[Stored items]
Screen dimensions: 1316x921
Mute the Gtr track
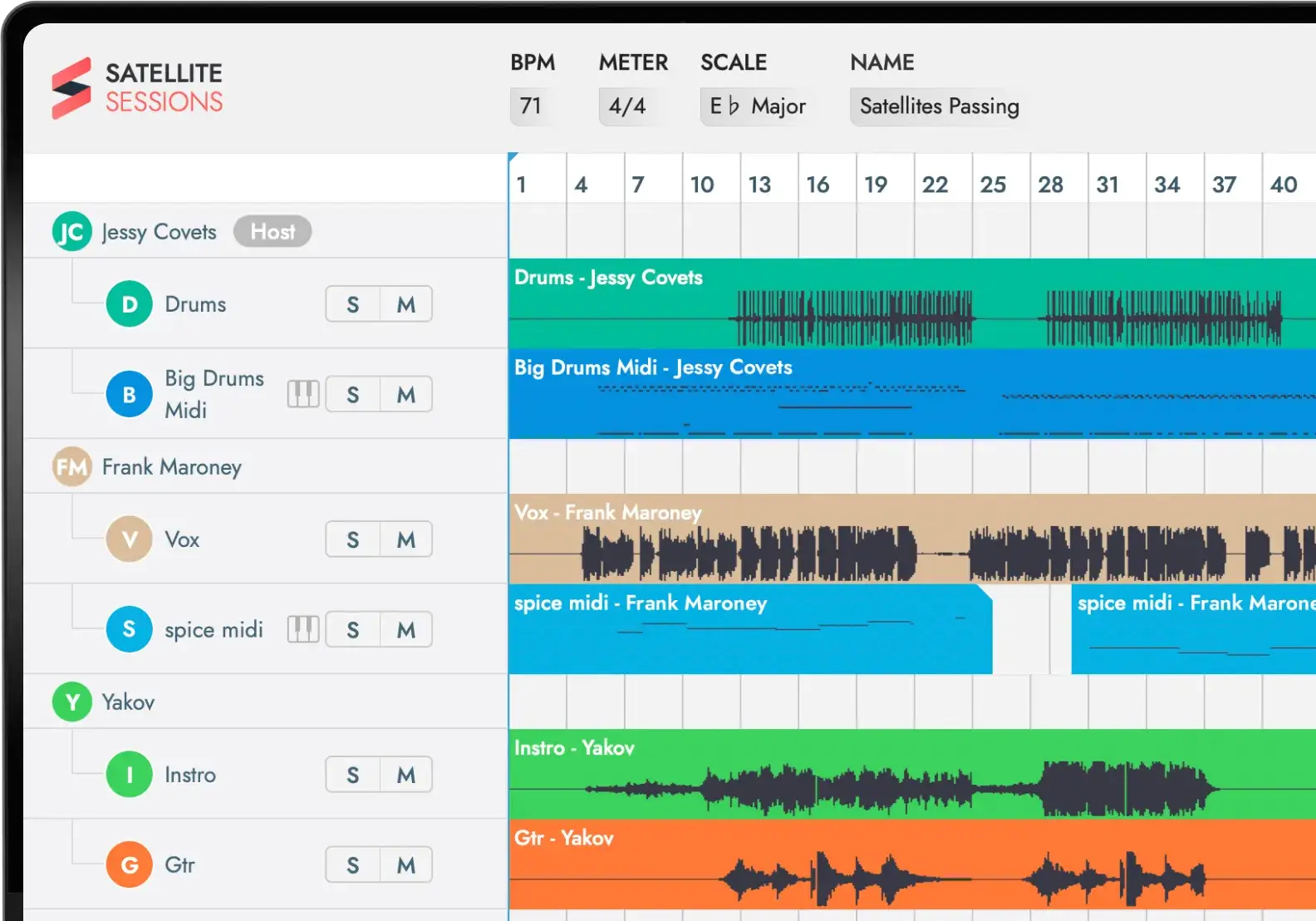point(405,864)
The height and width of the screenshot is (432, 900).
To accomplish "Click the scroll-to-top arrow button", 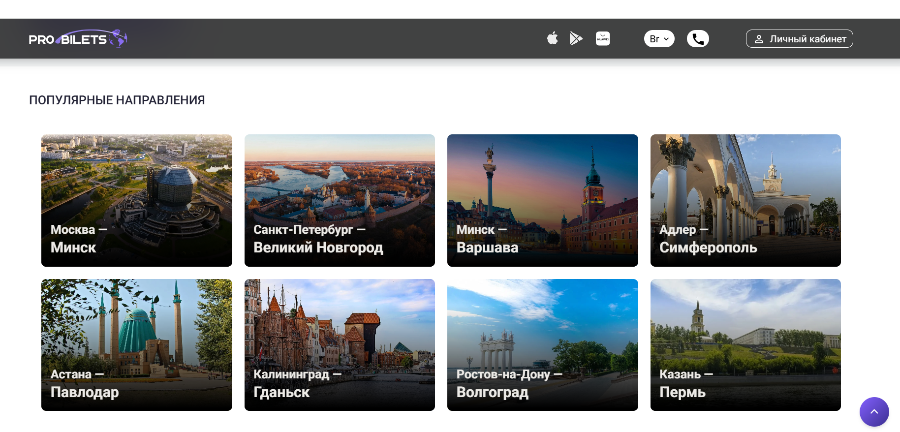I will (874, 411).
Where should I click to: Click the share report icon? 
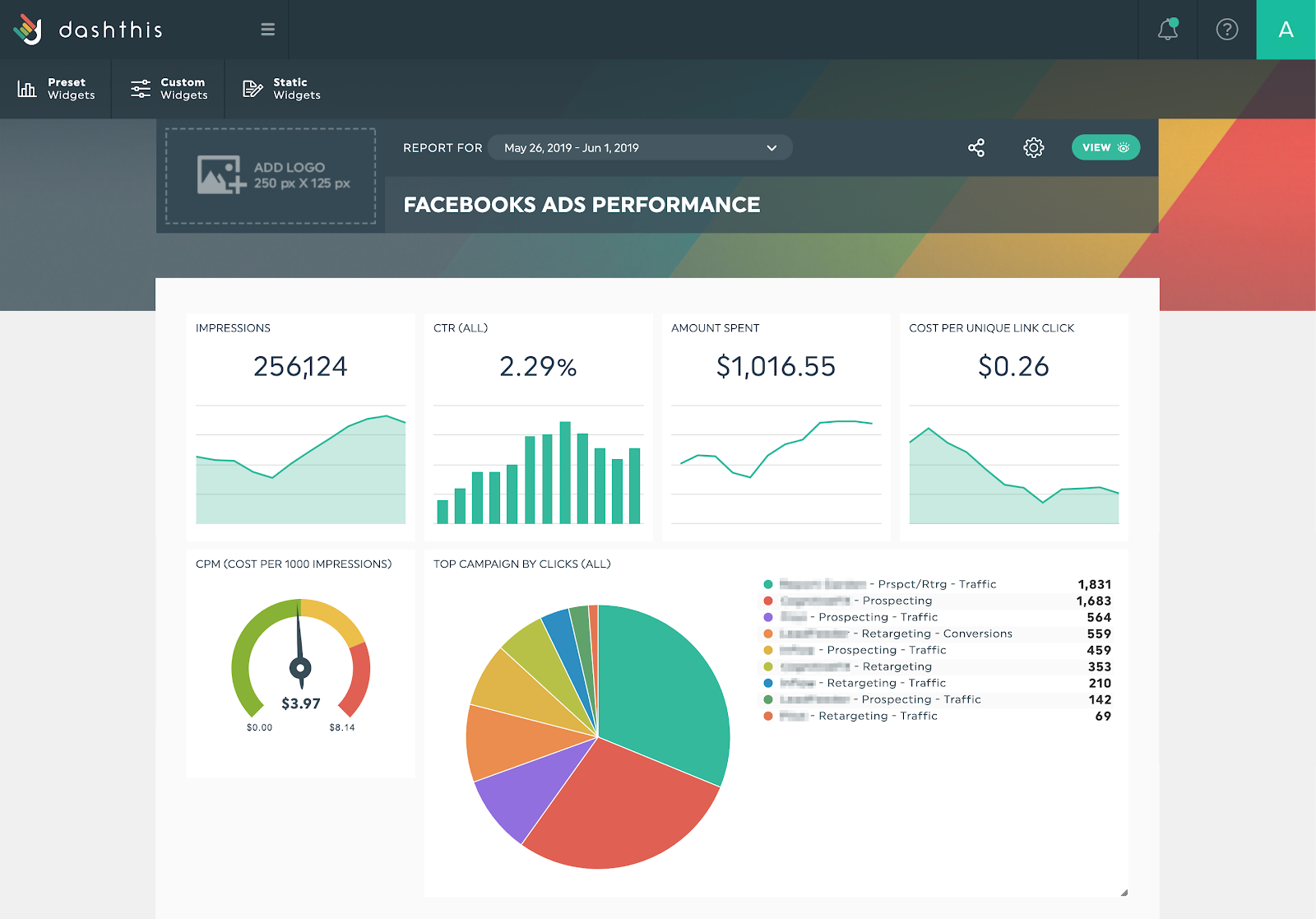[x=976, y=148]
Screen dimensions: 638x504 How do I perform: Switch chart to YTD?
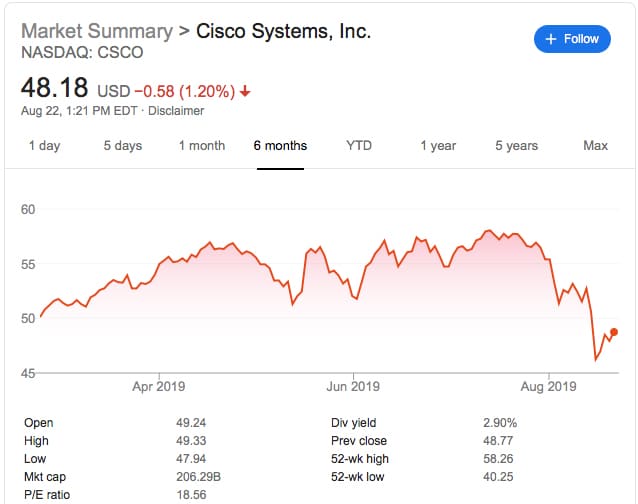359,146
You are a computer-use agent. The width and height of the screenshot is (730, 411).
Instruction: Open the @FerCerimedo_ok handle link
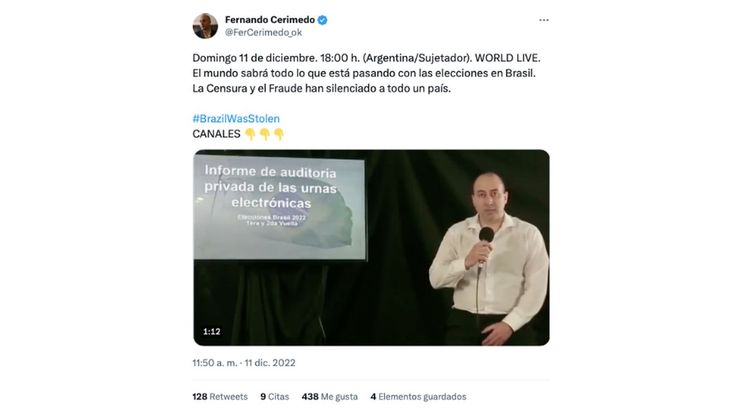coord(264,33)
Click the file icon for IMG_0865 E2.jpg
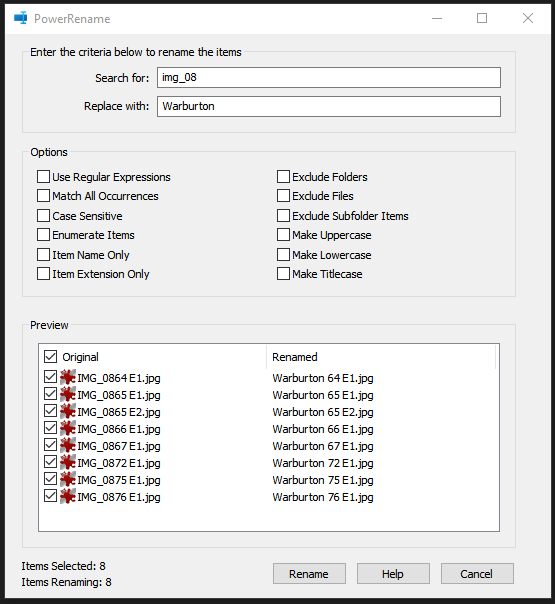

## Work instructions
If a line above contains the string "height", count it, then give the total and nothing else.

## Output below
2